What to do:
**a)** Please answer these three questions about the blog update:
(i) How long has it been since the writer last blogged or wrote anything?
(ii) What does the writer name as the source of most of the anxiety?
(iii) What does the writer say is the thing that matters most?
**b)** Write the next part of the blog update, picking up after its final sentence.

Selected extract:
Content starts
This isn't a post. Not really.
I haven't blogged or written a word in almost two weeks; that's never happened before. My creative/writing brain is off somewhere... it has fled to the hills, or wherever it goes, and I don't have it in me to write something creative. So this is just an update, of sorts.
I've gotten so many 'where are you' and 'are you okay?' emails, and I appreciate each and every one of them. Thank you, everyone, for all your heartfelt words of encouragement, advice and support. I will try to respond to all of them, but truth be told I'm not on the computer much these days.
I'm okay. Mostly. Or, at least, I will be.
I'm in a kind of purgatory, an emotional limbo. The anxiety is still there, and it sucks so much of my mental energy that I've scaled way back, simplified my life, focusing my energy on the thing that matters most: my family.
There is some kind of medical thing going on; the swollen lymph node in my neck that I wrote about in my last post is still there, and it is the source of most of my anxiety. I don't have answers, not yet, as to what it is. I'm getting lots of tests, talking to doctors and specialists. I'm not sticking my head in the sand and ignoring it, which would have been my old response to fear. I'm talking to people - my close friends and family - and I'm not isolating, even though I want to. Badly.
Content ends
Items from a dataset:
Content starts
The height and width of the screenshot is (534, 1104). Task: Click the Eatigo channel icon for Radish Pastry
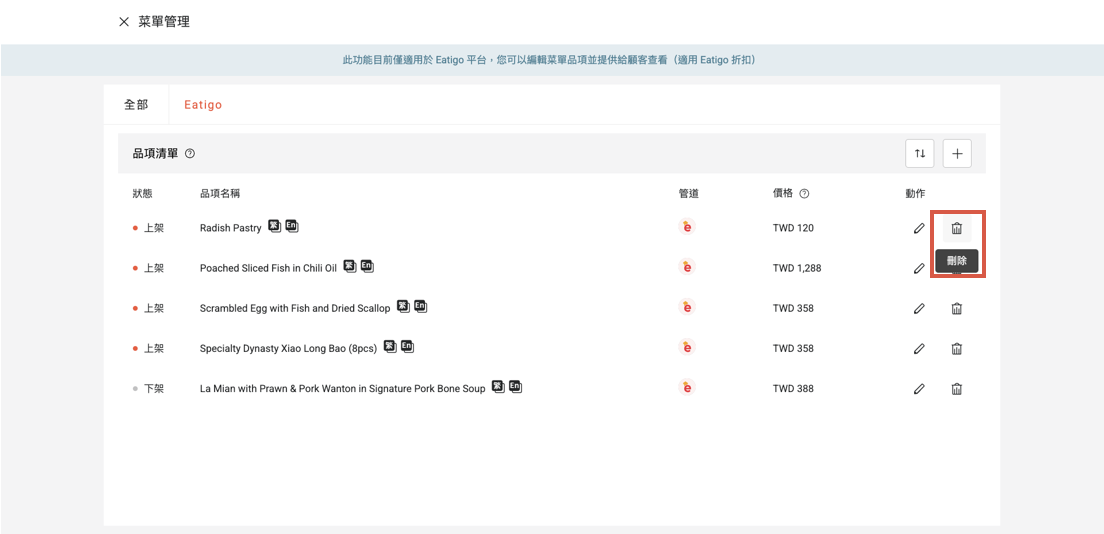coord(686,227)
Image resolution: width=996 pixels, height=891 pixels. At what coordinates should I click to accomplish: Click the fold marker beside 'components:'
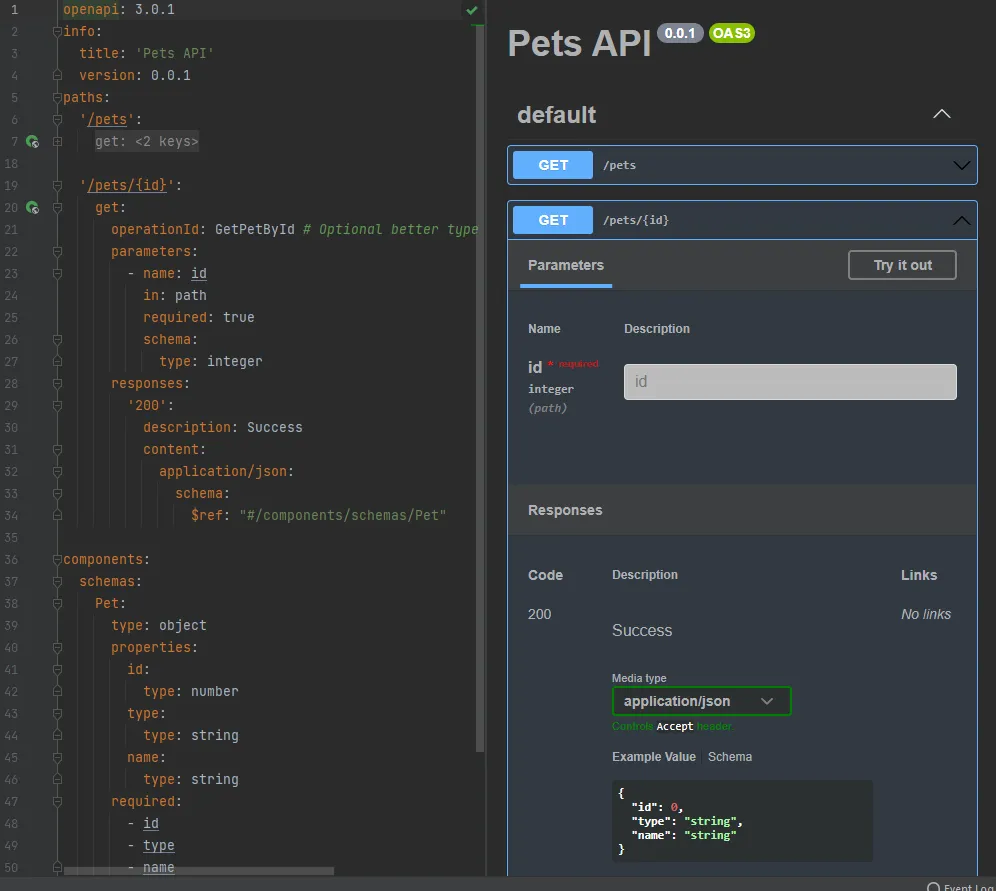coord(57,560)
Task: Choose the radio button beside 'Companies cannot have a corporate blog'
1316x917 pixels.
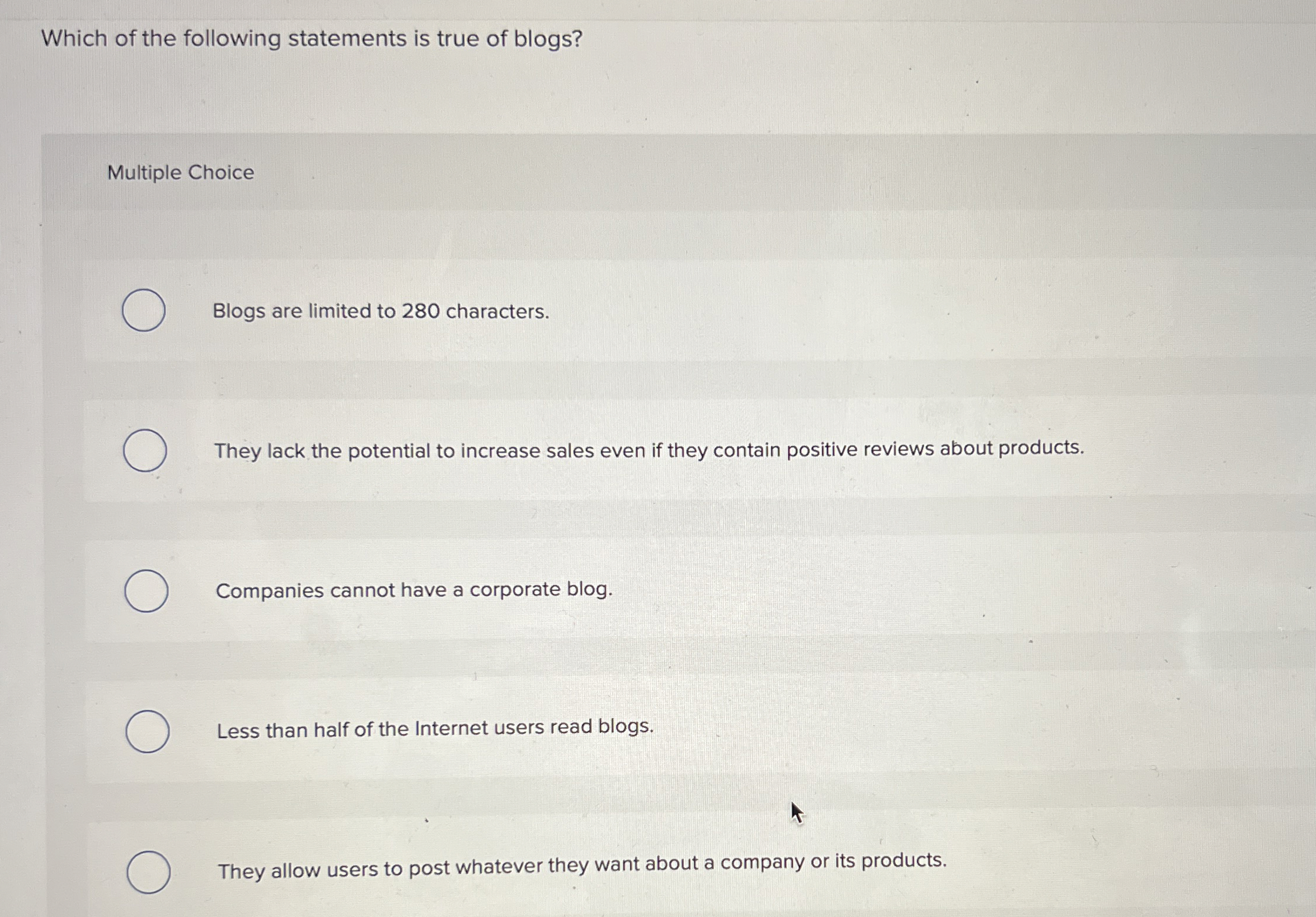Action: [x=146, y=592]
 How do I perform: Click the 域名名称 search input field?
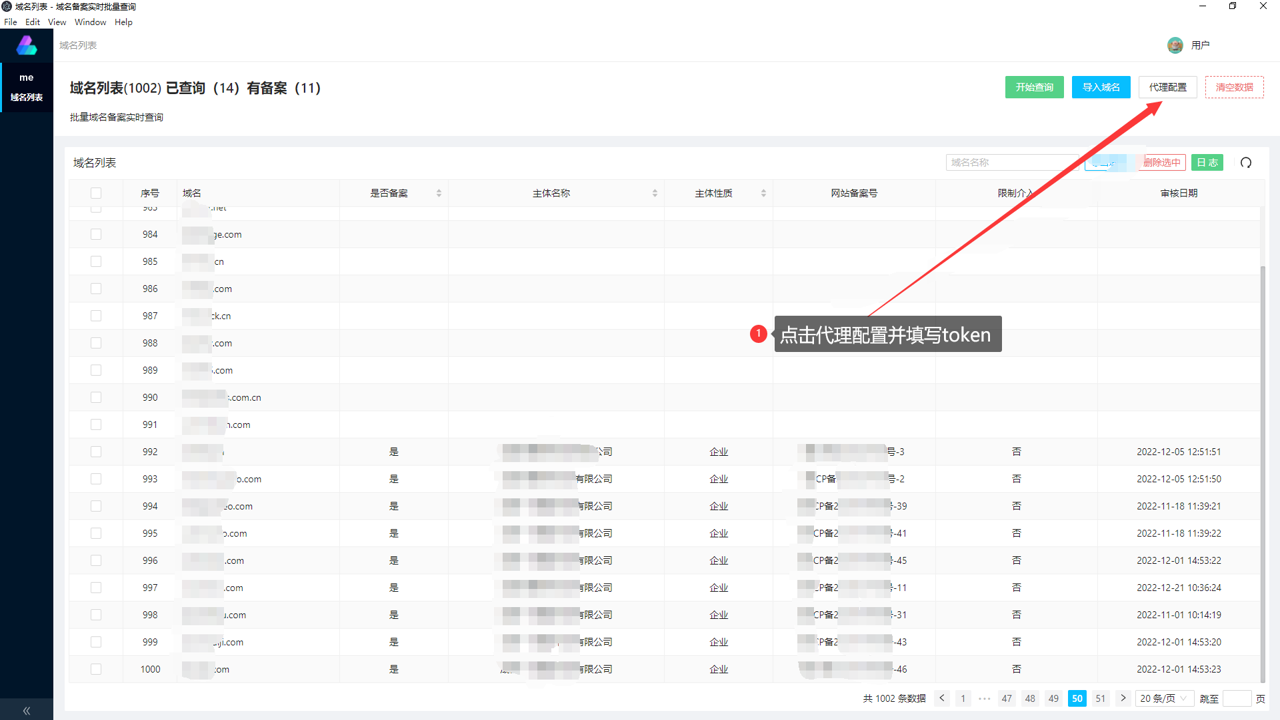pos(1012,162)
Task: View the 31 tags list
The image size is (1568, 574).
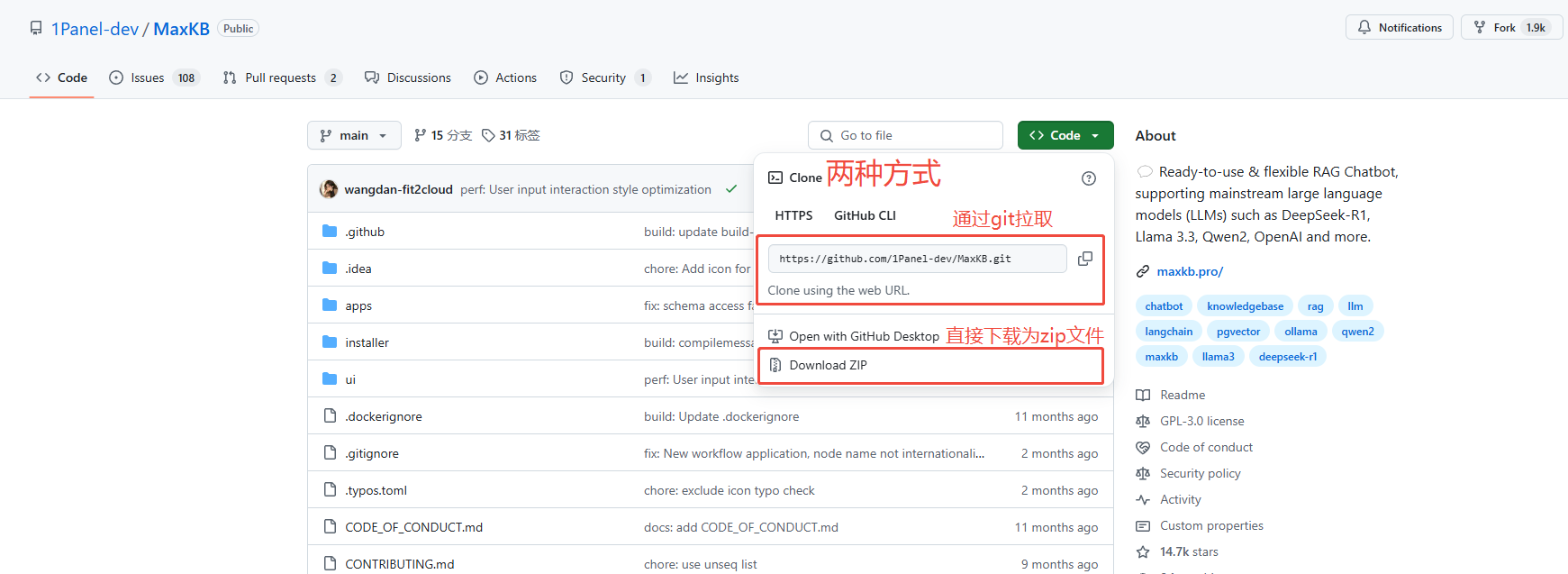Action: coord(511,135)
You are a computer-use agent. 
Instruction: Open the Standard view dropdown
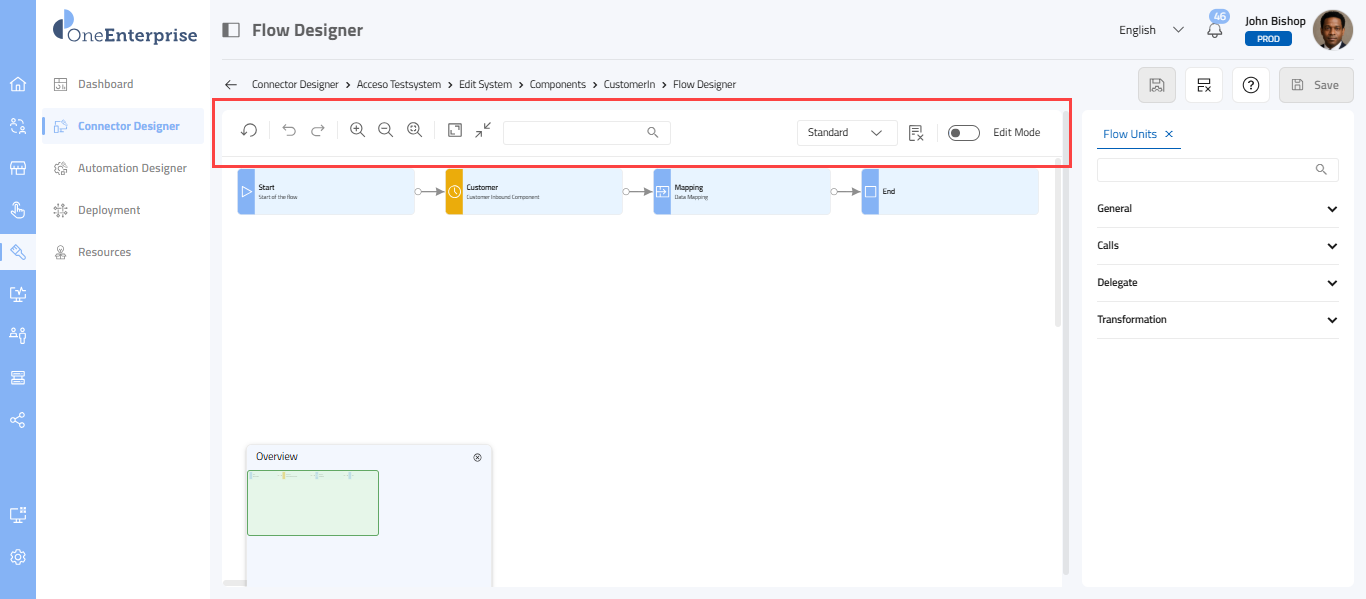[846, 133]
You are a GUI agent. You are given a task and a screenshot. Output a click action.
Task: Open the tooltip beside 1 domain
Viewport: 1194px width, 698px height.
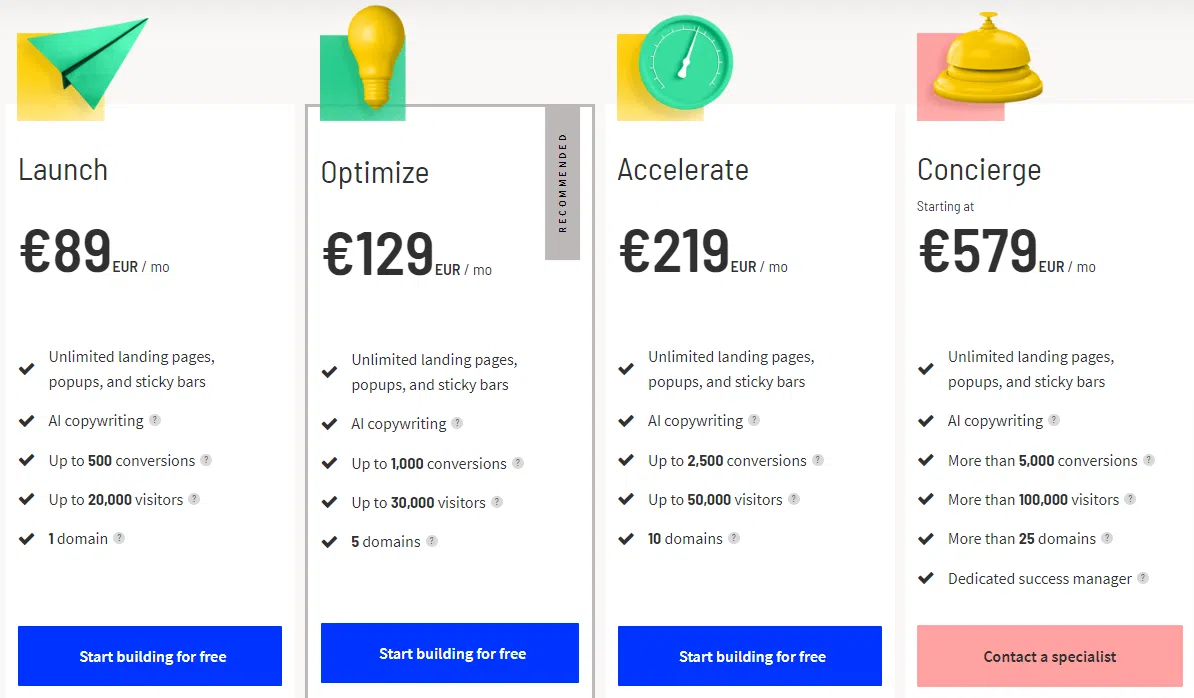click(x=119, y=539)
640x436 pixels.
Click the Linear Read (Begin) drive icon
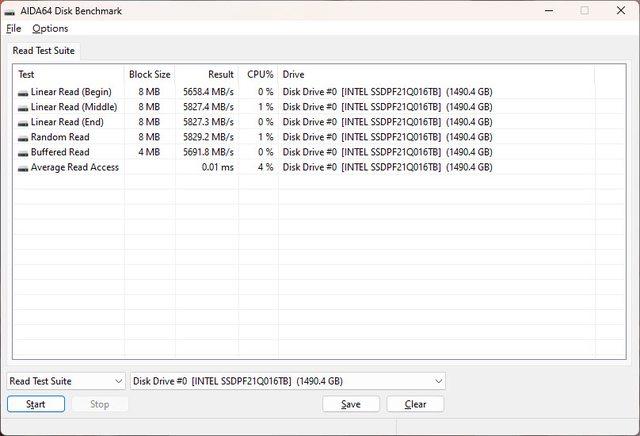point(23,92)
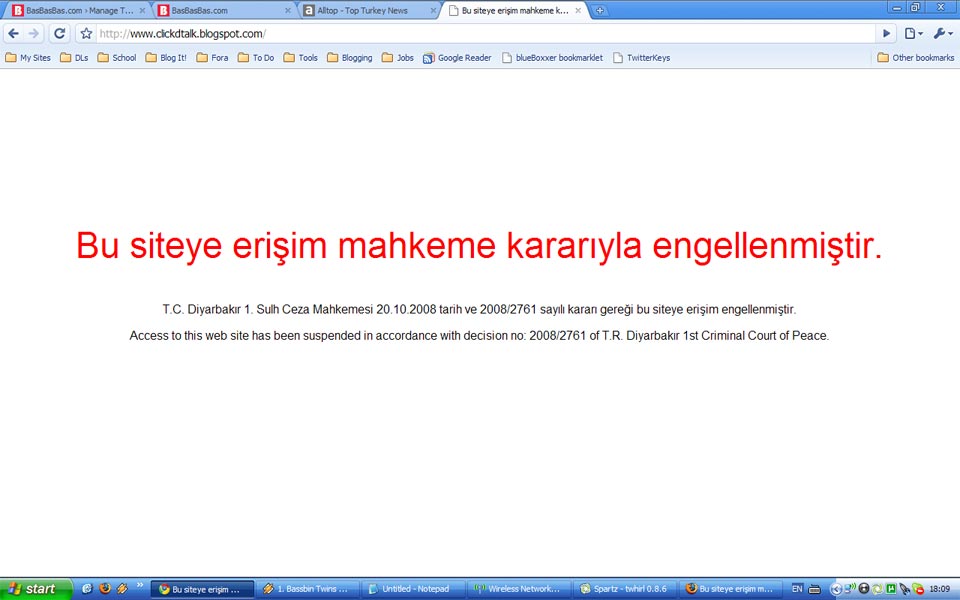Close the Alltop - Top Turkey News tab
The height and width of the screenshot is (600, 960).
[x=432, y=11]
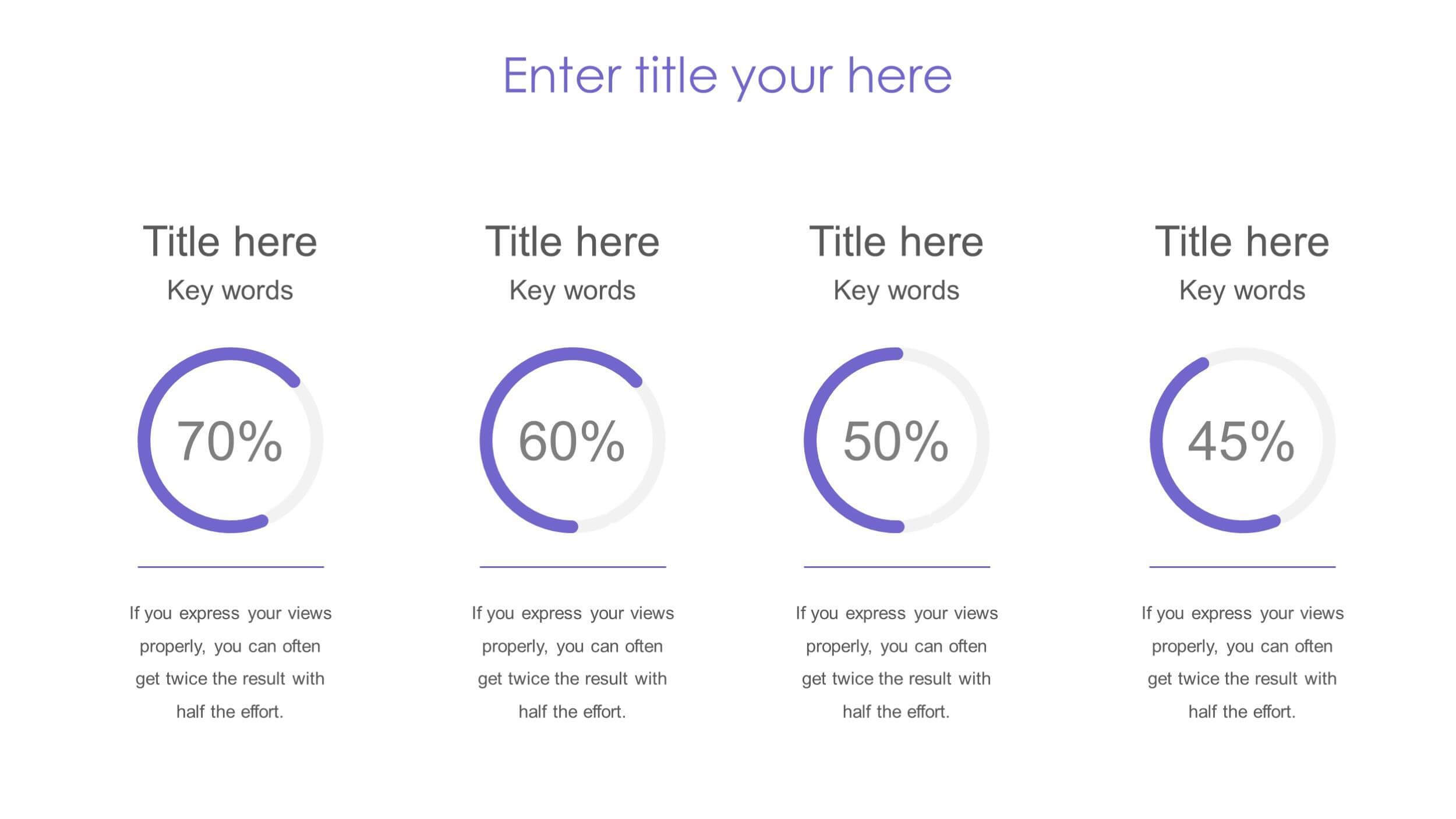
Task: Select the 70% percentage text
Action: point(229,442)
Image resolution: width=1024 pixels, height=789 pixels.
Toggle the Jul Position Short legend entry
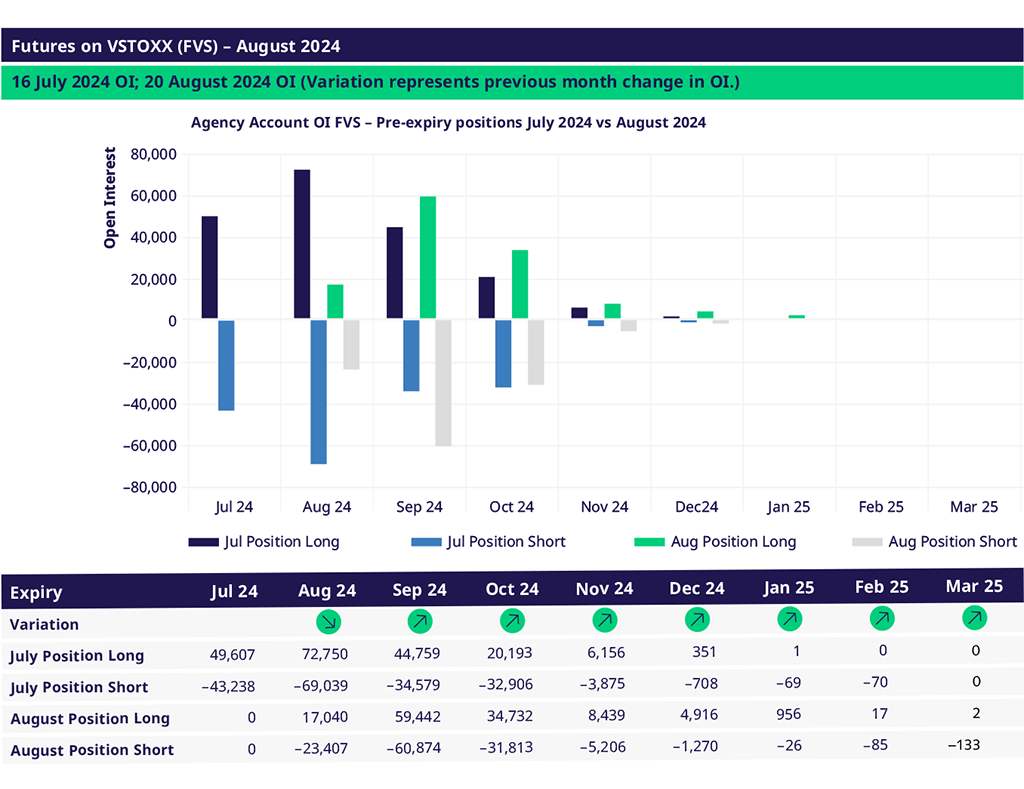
Content ends
Results in order:
**a)**
(i) Almost two weeks.
(ii) The swollen lymph node in the writer's neck.
(iii) The writer's family.

**b)**
I don't get to go around things anymore; I don't hide in a bottle or curl up into a ball. I'm mostly grateful to be sober, to be present and feel my feelings, work through this instead of skirting around it. Whatever the outcome, I know this is a hurdle I'm meant to face; I'm learning, slowly, how to sit with fear, breathe and talk through it. Fear is forcing me to grow and stretch in ways I haven't had to do since I got sober. It hurts, but it's like the ache you feel after a tough workout - I feel a twinge of pride in the pain, knowing that I'm pushing myself towards something. A breakthrough, not a breakdown.
Day to day life hasn't changed much at all. I shuttle the kids back and forth to activities, make small talk on the sidelines of soccer fields and birthday parties. I play with the kids, help with homework, administer baths and read bedtime stories. I pack lunches and prepare dinners; I show up where I'm needed, and I try mightily to be fully present for my kids. Through all this an engine of fear churns madly in the background of my brain, and during the day I tuck it away, put my Mommy poker face on for the kids.
Then I tuck them into bed, the house grows quiet and the engine churns louder - it's clanging and banging is a familiar soundtrack, now.
I reach for other distractions - reading, exercising or sleeping, mostly. Two things I don't do? I don't drink or eat myself into oblivion. I have to keep reminding myself that this is progress.
I've been thinking a lot about control, about how badly I want the hard stuff to be solved - tied up in a neat little package with a pretty bow on top. So much of the challenges in the past few months have been completely outside my control. My Dad's sudden death in June, and my unexplained health problem. These things just are, and I can't think my way out of them. Anxiety is my brain's way of trying to control the uncontrollable.
I ride the emotional ups and downs. I sit with pain. I breathe through fear. I have gratitude for the peaceful moments. I hug my kids and my husband. I talk and talk and talk.
I try not to leap before grace.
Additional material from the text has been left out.